Interpretation of Lamé’s parameters in solid mechanics

Question

I think I have a pretty good understanding of the physical interpretation of Young's modulus $E$ and Poisson’s ratio $\nu$ in solid mechanics. However, I often find in mathematical papers that the equations are formulated in terms of Lamé's 1st and 2nd parameters $\mu$ and $\lambda$, respectively. I know there are formulas to relate the two in terms of Young's modulus and Poisson’s ratio, but I'm curious how can I best interpret their physical meaning.

Answer 1

$\mu$ is quite easy - it is the shear modulus. In engineering texts it is often called $G$.

I do not believe that $\lambda$ has a straightforward physical interpretation. However, the bulk modulus $\kappa=\lambda+2\mu/3$, so it is sometimes useful to think about $\lambda$ as something closely related to the bulk modulus. For example, the bulk modulus of a nearly incompressible material can become arbitrarily large; you can see from the formula above that in this case, asymptotically, $\kappa\approx\lambda$.

Answer 2

Physical meaning of Lame Parameters: A very elementary sequential explanation.

A vector is an entity that has a magnitude and a direction. A vector expressed in cartesian coordinates [Example: $3, 4$] or polar coordinates [$5, \arctan \left( 4/3 \right)$] still has the same length. Thus, for a vector, its magnitude (length) is the INVARIANT with change of Coordinate system.

A tensor, in our case, the Cauchy stress tensor, is a $3\times 3$ matrix showing $9$ stress components. Each component has a magnitude and two directions, whereas a vector has a magnitude and one direction. The two directions are given by the subscript indices ($\sigma_{ij}$),

$i \rightarrow$ Normal direction to the plane of action

$j \rightarrow$ Direction of the stress.

Like a vector, the tensor also has INVARIANTS. The trace (sum of diagonal elements) of the stress tensor in one such INVARIANT it will always be constant in any coordinate system. To verify this play around with $2 \times 2$ stress tensors and Mohr circles, you'll find the sum of diagonals are always constant.

Unlike the length of a vector, this invariant of the tensor doesn't have a perfectly intuitive physical picture, but it can be related to Volumetric stress. This invariant property, maintains the shape of the strained element. The volumetric stress only compresses the element while maintaining its geometric similarity to undeformed shape, a perfect cube becomes a smaller perfect cube.
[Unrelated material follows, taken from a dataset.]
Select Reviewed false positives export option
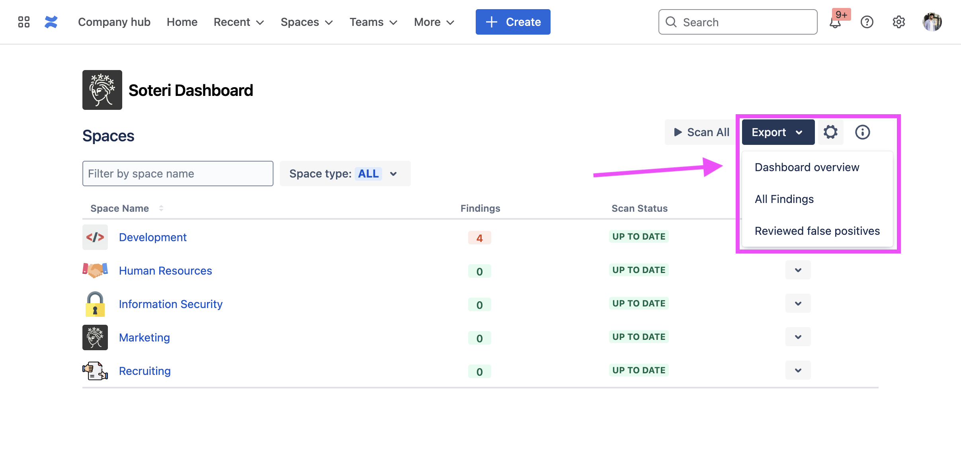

The components off the diagonal in the stress tensor participate in shear deformations, they break the geometric similarity between undeformed and deformed shape. A cubic undeformed element becomes a rhomboid post deformation. Thus, the off-diagonal elements cause the deviatoric stress.

A question:

Volumetric or Deviatoric stresses, both cause deformations. Why do we need to split the two?

Answer: Volumetric compression will never cause an element to yield! Take a small cube of aluminum to the bottom of Mariana Trench and bring it back to surface, it’ll come back to its original size. On the other hand, Deviatoric stresses can cause yielding in the element. That’s why engineers/scientists want to split the stress (as well as strain) tensors into volumetric and deviatoric components and study them.

In one dimension, Hooke’s law states, force = stiffness $\times$ deformation. For an isotropic elastic solid in $3D$, Lame parameters help to split the Hooke’s law into Volumetric and Deviatoric components in a single equation.

stress = $LP_{1} \times$ Volumetric strain $+ LP_{2} \times$ Deviatoric strain.

$LP_{1} \leftarrow$ Lame's First parameter, usually $ \lambda $.

$LP_{2} \leftarrow$ Lame's Second parameter, usually $ \mu $.

Thus, $LP_{1}$ will always be strongly related to bulk modulus and $LP_{2}$ will always be related to shear modulus. Hope this explanation helps.

Answer 3

The Lame parameter $\lambda$ is equal to the off-diagonal term of the stiffness matrix, i.e. $C_{13}$. Where $\sigma_i=C_{ij} * \epsilon_j$. The stiffness matrix, $S$ is the inverse of the stiffness matrix, which has diagonal elements $1/E$ and off-diagonal elements $-v/E$ (for the upper left quadrant, the lower right is $1/G$ on the diagonal). Thus the top left corner of the $S$ matrix is:

$$S=\begin{bmatrix}1/E & -v/E & -v/E\\-v/E & 1/E & -v/E\\-v/E & -v/E & 1/E\end{bmatrix}$$

inverting gives $\frac{E(1-v)}{(1+v)(1-2v)}$ on the diagonal and $\frac{Ev}{(1+v)(1-2v)}$ (which is $\lambda$) on the off-diagonals. Some the lame parameter relates the transverse stress to uniaxial strain. Meanwhile, the diagonal terms are equivalent to the P-Wave modulus, or which relates axial stress to unaxial strain.